Given text:
--- begin ---

The Hottest Show on Earth Tour
- Associated album: Sonic Boom
- Start date: July 23, 2010
- End date: July 28, 2011
- Legs: 2
- No. of shows: 58

Kiss concert chronology
- Sonic Boom over Europe Tour (2010); The Hottest Show on Earth Tour (2010–2011); The Tour (2012);

= The Hottest Show on Earth Tour =

2010–2011 concert tour by Kiss

The Hottest Show on Earth Tour was a concert tour by Kiss in support of their 19th studio album, Sonic Boom. It is essentially the North American leg of the Sonic Boom over Europe Tour, itself a continuation of the Kiss Alive/35 World Tour that started in 2008. Kiss also played in Mexico for the first time since 2004. The tour featured both arena and amphitheater shows throughout the United States, plus Canada, and was produced by Live Nation. As with previous concert tours, live recordings of every show were sold at the venue by SymfyLive.

Kiss also stated that one dollar from each ticket sold would be donated to the United States Armed Forces to benefit the Wounded Warriors Project. Kiss also added more shows to the tour in Puerto Rico, Houston, and Hollywood, Florida. Kiss announced seven shows to be added to the tour as a small Japanese tour however these shows have now been postponed to later in the year.

The opening bands for the concert were The Academy Is..., Bad City, The Envy and a local act for every city, winner of a contest held by Guitar Center.

In the tour program for the band's final tour, Stanley reflected on the tour:

The idea is that I'm out there and I'm able to do this and that there's an audience that wants to see it makes it incredibly satisfying for me. I'll never disappoint them. But I'm only part of the equation, the other part of the equation is the audience. My philosophy is when people pay for a ticket, if you agree to do a show the last thing you should be doing is making excuses for not doing your job. If you can't do your job go home, but if you're gonna go up onstage you better give a hundred percent and make sure it's what people expect.

--- end ---

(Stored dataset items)
--- begin ---

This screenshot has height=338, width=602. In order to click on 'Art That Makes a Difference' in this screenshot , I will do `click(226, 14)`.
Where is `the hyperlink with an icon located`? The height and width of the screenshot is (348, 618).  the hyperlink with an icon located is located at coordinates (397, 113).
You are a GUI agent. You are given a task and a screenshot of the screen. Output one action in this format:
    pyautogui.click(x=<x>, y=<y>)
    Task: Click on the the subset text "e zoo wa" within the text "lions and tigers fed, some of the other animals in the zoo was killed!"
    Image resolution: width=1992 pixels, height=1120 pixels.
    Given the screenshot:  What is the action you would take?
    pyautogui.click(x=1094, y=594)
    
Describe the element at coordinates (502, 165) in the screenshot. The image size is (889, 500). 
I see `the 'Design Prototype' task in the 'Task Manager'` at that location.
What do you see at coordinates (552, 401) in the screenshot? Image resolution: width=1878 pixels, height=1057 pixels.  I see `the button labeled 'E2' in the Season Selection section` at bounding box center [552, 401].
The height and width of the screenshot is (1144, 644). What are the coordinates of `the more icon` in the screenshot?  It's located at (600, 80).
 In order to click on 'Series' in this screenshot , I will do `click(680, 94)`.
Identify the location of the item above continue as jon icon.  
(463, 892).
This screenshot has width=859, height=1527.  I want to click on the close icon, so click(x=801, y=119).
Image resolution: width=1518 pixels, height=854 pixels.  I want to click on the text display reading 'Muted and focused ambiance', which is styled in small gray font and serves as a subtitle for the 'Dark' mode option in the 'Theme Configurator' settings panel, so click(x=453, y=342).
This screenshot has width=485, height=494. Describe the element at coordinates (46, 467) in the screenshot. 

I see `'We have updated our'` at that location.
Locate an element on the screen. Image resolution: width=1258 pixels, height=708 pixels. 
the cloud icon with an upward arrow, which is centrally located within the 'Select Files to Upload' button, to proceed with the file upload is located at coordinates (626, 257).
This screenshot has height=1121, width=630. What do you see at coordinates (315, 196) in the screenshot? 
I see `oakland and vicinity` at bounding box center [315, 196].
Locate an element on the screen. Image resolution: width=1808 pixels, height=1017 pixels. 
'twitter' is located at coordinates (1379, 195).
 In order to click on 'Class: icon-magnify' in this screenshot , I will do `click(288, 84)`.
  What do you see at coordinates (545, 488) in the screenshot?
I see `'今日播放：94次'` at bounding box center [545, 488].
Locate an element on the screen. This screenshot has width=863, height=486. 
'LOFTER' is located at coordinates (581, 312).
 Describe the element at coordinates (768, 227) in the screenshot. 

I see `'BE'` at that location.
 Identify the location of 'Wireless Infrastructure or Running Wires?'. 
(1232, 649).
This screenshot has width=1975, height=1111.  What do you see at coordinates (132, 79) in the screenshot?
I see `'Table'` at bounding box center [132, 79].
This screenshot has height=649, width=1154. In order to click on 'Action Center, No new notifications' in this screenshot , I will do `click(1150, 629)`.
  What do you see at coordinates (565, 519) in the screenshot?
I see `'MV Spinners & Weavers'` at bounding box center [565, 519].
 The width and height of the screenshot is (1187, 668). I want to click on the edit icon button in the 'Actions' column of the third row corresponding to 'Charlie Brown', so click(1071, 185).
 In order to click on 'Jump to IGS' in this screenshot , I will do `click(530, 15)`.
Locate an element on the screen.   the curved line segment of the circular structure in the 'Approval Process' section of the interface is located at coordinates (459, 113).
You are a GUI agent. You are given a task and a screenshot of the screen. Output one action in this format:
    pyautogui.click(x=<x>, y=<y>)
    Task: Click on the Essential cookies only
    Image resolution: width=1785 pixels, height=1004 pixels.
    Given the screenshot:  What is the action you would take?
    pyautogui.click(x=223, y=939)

--- end ---

Written problem 1:
In the text about the Hottest Show on Earth Tour, which company produced the tour?
Written problem 2:
List every location where Kiss added more shows to the tour, according to the text about the Hottest Show on Earth Tour.
Written problem 3:
Extend the text about the Hottest Show on Earth Tour, starting after its final sentence.

Exercise answer 1:
Live Nation

Exercise answer 2:
Puerto Rico, Houston, and Hollywood, Florida

Exercise answer 3:
== Set list ==
According to kissonline.com, the official website of the band, Kiss will perform such classics as "Detroit Rock City" and "Rock and Roll All Nite" as well as hits that they haven't played in the US in many years. The set list is almost identical to the previous European tour, including three songs from Sonic Boom and the song "Crazy Crazy Nights", which hasn't been played live (except during their last European tour) since 1990. The setlist below started the tour in Cheyenne, Wyoming.

1. "Modern Day Delilah"
2. "Cold Gin"
3. "Let Me Go, Rock 'n' Roll"
4. "Firehouse" (Gene breathes fire)
5. "Say Yeah"
6. "Deuce"
7. "Crazy Crazy Nights"
8. "Calling Dr. Love"
9. "Shock Me" (Tommy and Eric jamming together)
10. "I'm an Animal"
11. "100,000 Years"
12. "I Love It Loud" (Gene spits blood and flies)
13. "Love Gun"
14. "Black Diamond" (Paul solo and excerpt from "Whole Lotta Love" before "Black Diamond")
15. "Detroit Rock City"

Encore
1. - "Beth"
2. "Lick It Up" (with bridge from "Won't Get Fooled Again")
3. "Shout It Out Loud"
4. "I Was Made for Lovin' You" (Paul flies to B-Stage)
5. "God Gave Rock 'N' Roll to You II"
6. "Rock and Roll All Nite"

=== Lost Cities Tour set list ===

1. "Modern Day Delilah"
2. "Cold Gin"
3. "Let Me Go, Rock 'n' Roll"
4. "Firehouse" (Gene breathes fire)
5. "Say Yeah"
6. "Deuce"
7. "Do You Love Me"
8. "Calling Dr. Love"
9. "Shock Me" (Tommy and Eric jamming together)
10. "I Love It Loud"
11. "Love Gun"
12. "God of Thunder" (Gene spits blood)
13. "Black Diamond" (Paul solo and excerpt from "Stairway to Heaven" before "Black Diamond")
14. "Detroit Rock City"

Encore
1. - "Beth"
2. "Lick It Up" (with bridge from "Won't Get Fooled Again")
3. "Shout It Out Loud"
4. "Rock and Roll All Nite"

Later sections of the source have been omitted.